You both were my crutches when things weren't going the right way, my biggest fans when things were good. Thanks
To my cousin, Kenny St. Louis:
I feel like Kenny was in some ways looked at as the red-headed stepchild of the crew, the guy that was just
kind of there every week, and not many people knew why. But the thing is, Kenny was really the heart and soul of the
team in a way - he could be completely pissed off at somebody or something, but he would always give 100% every single race.
Not everyone on the team could do that, especially not me. If someone needed a wrench, Kenny was the "gofer".
If somebody couldn't turn what the wrench was connected to, Kenny usually finished the job. Kenny was always the last
guy to head to the stands before I went on the track, and the first guy back at the trailer when I came in. Thanks,
To Eddy Companion, a competitor that became one of my closest friends:
I can't think of anyone that has bailed my butt out of trouble in a moment's notice more than you and your old man.
Whether it was borrowing tools at the track, a frame machine at the shop, or a whole freakin' race car when mine was trashed, you
came through.

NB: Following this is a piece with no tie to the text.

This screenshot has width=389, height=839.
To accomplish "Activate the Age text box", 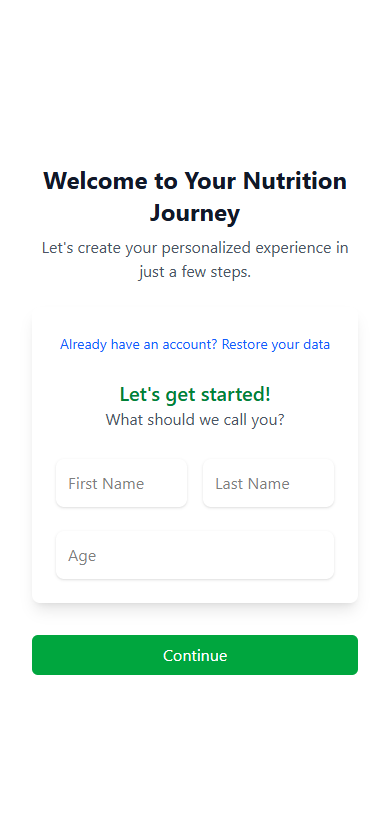I will 195,555.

Our relationship sort of began as me mooching off of you, and later blossomed into a "tied at the hip"
friendship. I've slept on your couch more times than I can count, gambled away money we didn't have at the Montreal
Casino, done many other stupid things together (both drunk and sober), and I loved every minute of it. Many of
the best moments of my life were spent with you creating hijinx with me. Thanks.
To John Adams, my mentor:
You have always been a father-type figure to me from the very start. You taught me almost everything
I know about working on cars (that's not much, but it's all thanks to you), driving race cars (again, not much), and repairing
race cars (I know A LOT about that). You got the ball rolling for me quite a few times, and your help and
willingness to teach me will never be forgotten.
To Jeremy Carpenter, and maybe even Matt Brassard:
You are my New York family, and were my 2001 entourage. You spent an entire week at my house that year
and poured a lot of blood, sweat, and tears (well, Jeremy never cried, but Matt probably did a little) into St. Louis
Motorsports. You made everything a lot more fun, and you introduced me to the wonderful world of go-kart racing.

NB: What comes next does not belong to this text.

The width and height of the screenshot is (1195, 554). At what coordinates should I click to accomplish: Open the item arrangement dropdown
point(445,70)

To Aaron Maynard, the Career Killer:
You were, are, and always will be The Wildman, and for the first two years, I had a lot of fun trying to not hit you
as you went a lap down. The third year, I had a good time holding you off and chasing you down, and the fourth year
I had a blast watching you become a real racer. Every week, you pissed me off, made me laugh, and made me question the
safety of my roll cage, usually all at the same time. You turned into a good racer, a good family man, and
- as we all knew would eventually happen - a good race announcer. Congratulations, and thanks for being there.

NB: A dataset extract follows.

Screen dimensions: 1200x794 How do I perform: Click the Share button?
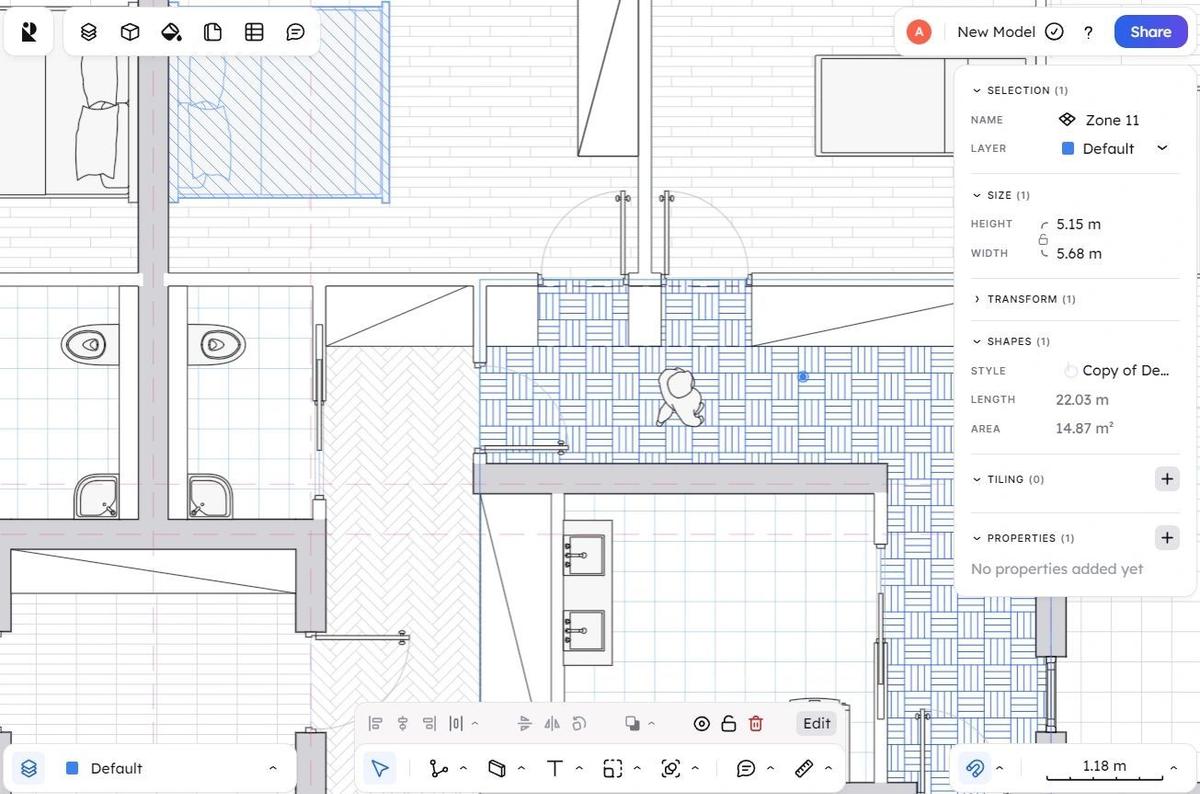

To Keith Fortier, my final car owner:
You knew going into it that we would end up with a trashed race car, but you went for it anyway. We had potential
before the big wreck, and that old pile of rust went like a bat out of hell. Thanks your initial faith in me, and thanks
for making me look good at Claremont. I'm glad you were there for the final race, and I'm now a little bit jealous of
your career in the big leagues.
To the "auxillary members":
Alan Claffie, Gene Gagne, Lil Gene, the late Rick Knowles, Dan Bancroft, my sister Jennifer Chicoine, Andrew Hill, Jamie
Rabideau, Chris Cayea, the Fortier family, the Sweet family, the Amerio family, Bethany Bell, the Hiscock family (my biggest
fans) and everyone that helped for even five minutes - you may not have been there for everything, but you all contributed
in a significant and positive way. I will always be grateful for your support and friendship.